I’d like to play with a personal instance of Stable Diffusion. I could install it directly on this Debian GNU/Linux box, but that requires a weird dance involving installing a downgrade to Python (among other things). Anyone know of a downloadable VM from virtualboxes.org or somewhere? Otherwise I will just roll my own, but one that has been optimized and tested by many others would presumably save me some time.
Thanks.
No need to downgrade python, and no weird dance shoukd be needed. Use virtual environments! Conda is great if it’s your first dabbbling with virtualenvs. What other things are blicking you?

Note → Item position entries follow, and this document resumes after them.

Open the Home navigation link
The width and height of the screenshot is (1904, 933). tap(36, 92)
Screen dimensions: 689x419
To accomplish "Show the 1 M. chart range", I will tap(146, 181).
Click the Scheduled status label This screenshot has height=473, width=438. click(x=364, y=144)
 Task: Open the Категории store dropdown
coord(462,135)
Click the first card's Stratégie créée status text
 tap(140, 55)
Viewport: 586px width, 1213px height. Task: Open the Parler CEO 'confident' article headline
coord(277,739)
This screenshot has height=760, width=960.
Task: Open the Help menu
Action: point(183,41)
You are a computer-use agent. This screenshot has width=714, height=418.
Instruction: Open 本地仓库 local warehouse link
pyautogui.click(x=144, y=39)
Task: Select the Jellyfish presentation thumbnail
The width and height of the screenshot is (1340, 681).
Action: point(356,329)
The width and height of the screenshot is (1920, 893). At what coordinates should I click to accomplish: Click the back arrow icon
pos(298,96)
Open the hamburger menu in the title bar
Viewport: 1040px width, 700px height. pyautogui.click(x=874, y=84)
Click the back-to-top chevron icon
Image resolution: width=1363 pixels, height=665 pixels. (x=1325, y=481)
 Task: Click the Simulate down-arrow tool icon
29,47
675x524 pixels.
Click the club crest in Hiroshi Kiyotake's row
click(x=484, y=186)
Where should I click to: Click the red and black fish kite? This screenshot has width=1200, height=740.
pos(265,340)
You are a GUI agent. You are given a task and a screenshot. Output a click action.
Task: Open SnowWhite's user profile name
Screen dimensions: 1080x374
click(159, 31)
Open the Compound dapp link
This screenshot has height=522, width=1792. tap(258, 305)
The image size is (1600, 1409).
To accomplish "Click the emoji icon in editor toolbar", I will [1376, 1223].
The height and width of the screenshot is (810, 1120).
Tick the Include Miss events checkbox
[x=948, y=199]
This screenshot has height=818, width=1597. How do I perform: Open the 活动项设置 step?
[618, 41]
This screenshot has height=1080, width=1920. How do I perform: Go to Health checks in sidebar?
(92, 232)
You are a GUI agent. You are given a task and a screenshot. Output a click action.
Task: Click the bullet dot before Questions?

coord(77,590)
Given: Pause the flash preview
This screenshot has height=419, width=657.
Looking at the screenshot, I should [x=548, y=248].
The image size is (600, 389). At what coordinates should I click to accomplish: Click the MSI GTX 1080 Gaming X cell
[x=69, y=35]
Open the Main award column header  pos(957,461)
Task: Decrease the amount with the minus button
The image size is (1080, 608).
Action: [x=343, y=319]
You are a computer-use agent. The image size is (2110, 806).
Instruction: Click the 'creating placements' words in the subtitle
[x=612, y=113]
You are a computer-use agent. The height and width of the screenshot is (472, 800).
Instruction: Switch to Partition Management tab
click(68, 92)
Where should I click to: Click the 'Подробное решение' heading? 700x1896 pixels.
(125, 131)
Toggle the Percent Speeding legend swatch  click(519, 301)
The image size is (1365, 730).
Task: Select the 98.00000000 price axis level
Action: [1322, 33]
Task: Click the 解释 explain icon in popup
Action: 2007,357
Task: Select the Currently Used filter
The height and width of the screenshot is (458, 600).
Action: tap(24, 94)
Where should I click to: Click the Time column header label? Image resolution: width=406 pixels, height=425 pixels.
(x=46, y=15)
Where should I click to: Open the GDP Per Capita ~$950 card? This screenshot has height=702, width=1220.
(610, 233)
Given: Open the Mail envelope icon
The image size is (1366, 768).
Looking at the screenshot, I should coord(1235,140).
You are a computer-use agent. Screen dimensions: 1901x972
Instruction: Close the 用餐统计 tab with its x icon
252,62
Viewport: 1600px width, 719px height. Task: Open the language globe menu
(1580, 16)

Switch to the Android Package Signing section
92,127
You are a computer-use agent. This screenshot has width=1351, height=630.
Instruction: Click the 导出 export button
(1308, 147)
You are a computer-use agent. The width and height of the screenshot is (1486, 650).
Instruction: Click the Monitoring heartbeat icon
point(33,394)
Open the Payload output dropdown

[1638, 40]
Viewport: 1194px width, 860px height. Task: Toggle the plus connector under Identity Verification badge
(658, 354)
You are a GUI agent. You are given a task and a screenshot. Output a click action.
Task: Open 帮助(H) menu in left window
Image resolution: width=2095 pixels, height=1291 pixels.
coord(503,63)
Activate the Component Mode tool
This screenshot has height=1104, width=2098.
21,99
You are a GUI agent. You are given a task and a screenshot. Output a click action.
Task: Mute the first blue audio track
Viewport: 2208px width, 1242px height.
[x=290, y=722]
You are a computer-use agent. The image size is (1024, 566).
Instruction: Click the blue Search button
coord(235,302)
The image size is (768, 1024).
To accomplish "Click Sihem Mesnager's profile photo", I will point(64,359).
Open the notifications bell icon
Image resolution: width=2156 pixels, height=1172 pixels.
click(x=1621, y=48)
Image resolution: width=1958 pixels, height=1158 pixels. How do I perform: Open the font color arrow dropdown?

Miniconda drives me crazy and the one time I tried to use it, it changed my default python environment system-wide. I have been increasingly annoyed by Python’s having so absurdly many fractional versions, and its scripts refusing to work unless you supply them with version N.nnnn.nnn exactly. (Yes, I am exaggerating.) Here is the acceptable pace to make incompatible versions of a programming language: no more than every 2 years.
Yup, packaging is the worst side of python. Conda having a default base environment is a huge mistake on their part, many people are burned by this constantly. I suggest you try mamba/micromamba: it’s the same, much faster, and has no base env by default.
Btw, python hasn’t had backward incompatibe versions for more than a decade now. The problem comes from libraries being too strict or too loose with their restrictions, with at the same time no way for the interpreter to simply use different versions of the same library at once (which other languages like julia can do)
The most popular webui has install scripts that set up everything quite painlessly: https://github.com/AUTOMATIC1111/stable-diffusion-webui
And according to that very GitHub, you have to downgrade Python to 3.10, or create a sandbox. I wish to do neither. For me, it’s cleaner to create a whole virtual environment than a sandbox.
I’m old school. Programs should not requires system-level changes, period end of sentence. I miss static compilation.